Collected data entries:
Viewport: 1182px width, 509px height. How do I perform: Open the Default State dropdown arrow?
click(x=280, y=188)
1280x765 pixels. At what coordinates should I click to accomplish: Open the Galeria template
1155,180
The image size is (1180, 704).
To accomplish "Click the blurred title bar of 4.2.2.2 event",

» **How to complete this task**
Restate the line containing "1280x765 pixels. At" and every remaining line of the records word for word. Add nothing.

» **Solution to this problem**
1280x765 pixels. At what coordinates should I click to accomplish: Open the Galeria template
1155,180
The image size is (1180, 704).
To accomplish "Click the blurred title bar of 4.2.2.2 event",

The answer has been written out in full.